From this SE post, I see that the Coulomb force between two charged particles moving at relativistic speeds is balanced by the Lorentz force, and the overall force between the particles limits to zero as the particle's speed limits towards $c$.

This got me wondering: could this effect somehow be used to help overcome the Coulomb barrier in fusion reactions? For example, if a beam of deuterons could be accelerated to relativistic speeds, perhaps this effect could decrease the temperatures required to increase reaction cross sections to begin fusion.

I looked over the internet, and all I could find was this arXiv paper, which seems to suggest that this effect can be used to catalyze fusion.

What's wrong with this line of thinking? If this method was as simple as it sounds, then I imagine this would be a very active field of research - and yet, all I can find is a single, barely read, barely cited arXiv paper from 1997 over it. So, I'm guessing this idea, can't work, but I don't see why not.

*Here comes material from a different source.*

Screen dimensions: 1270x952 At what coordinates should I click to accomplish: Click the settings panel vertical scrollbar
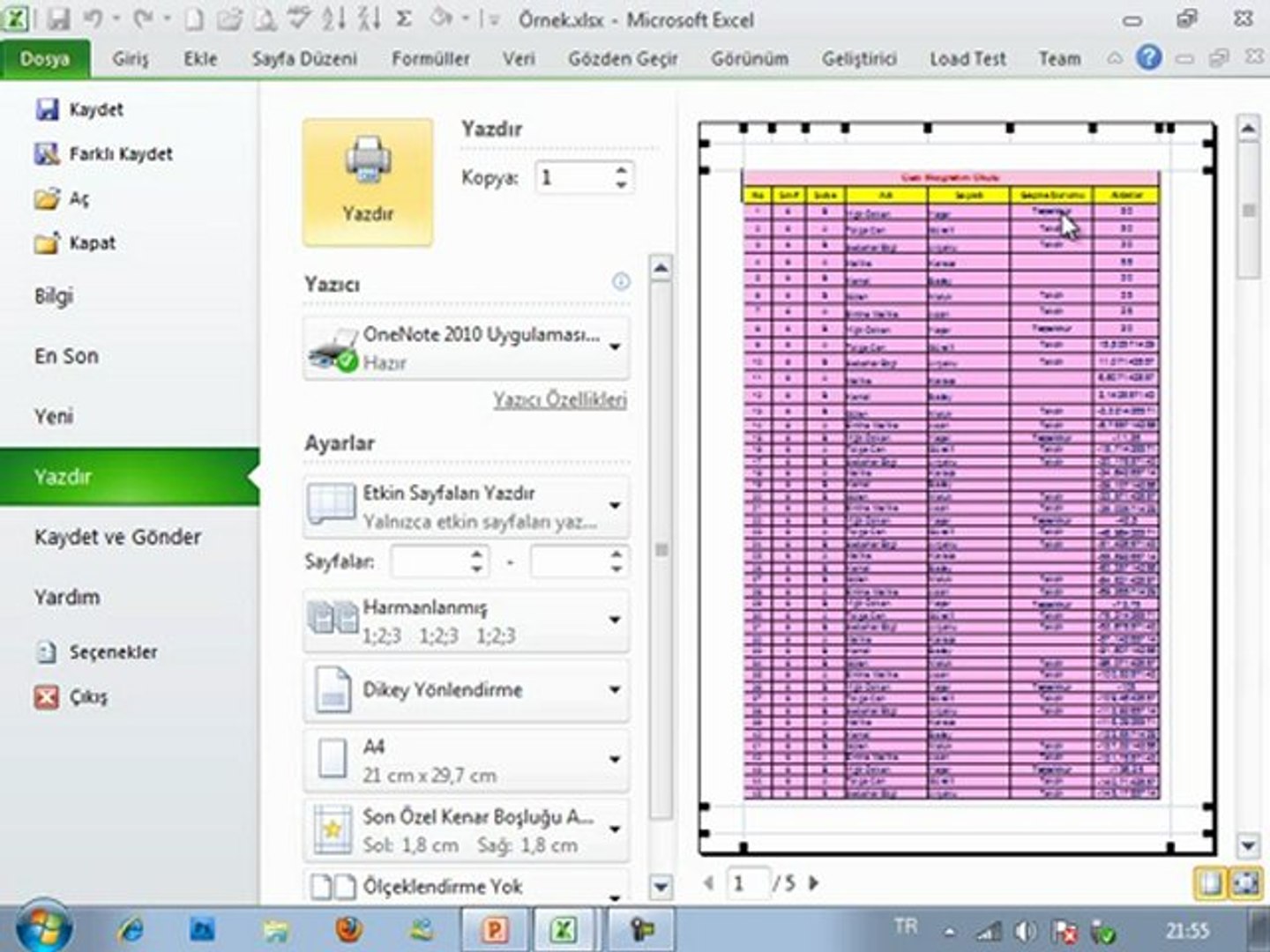click(661, 551)
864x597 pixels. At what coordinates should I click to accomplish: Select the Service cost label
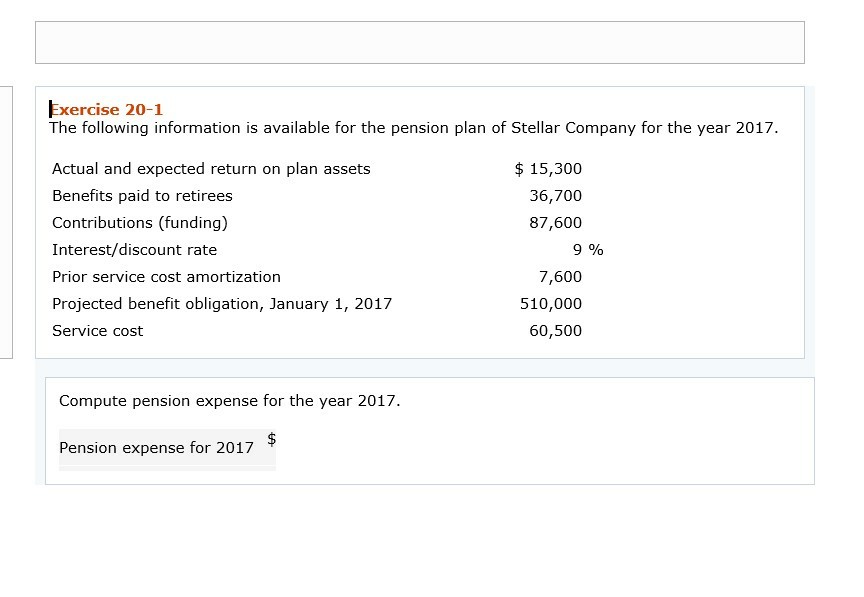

The only thought I have is that possibly reaction rates may decrease due to time dilation, but again, I'm not extremely educated in special relativity.

Qmechanic
  • 201,751
  • Relativistic relative to what? What is happening in the center-of-mass frame? And, of course, you can use ion beams to perform fusion at room temperature in the lab. – Jon Custer Oct 24 '22 at 19:42
  • 2
    Back of the envelope number time: The LHC contains about $3 \times 10^{14}$ protons at any one time. A typical fusion reaction releases about 5 MeV ≈ $8 \times 10^{-13}$ joules per proton. Putting these together, we find that if we could fuse together all of the hydrogen nuclei in the LHC beams, they would release a few hundred joules of energy, or enough to run an LED light bulb for maybe a minute if you're lucky. – Michael Seifert Oct 24 '22 at 19:59
  • @MichaelSeifert but CERN have their own power station that would be needed to produce that few hundred Joules. – ProfRob Oct 24 '22 at 22:34
  • @ProfRob I didn't say it was a good way of producing a few hundred joules. – Michael Seifert Oct 25 '22 at 00:25

2 Answers2

6

Here are two important differences between fission reactions and fusion reactions, from the perspective of an investor who would like to get more energy out of a machine than they put into it.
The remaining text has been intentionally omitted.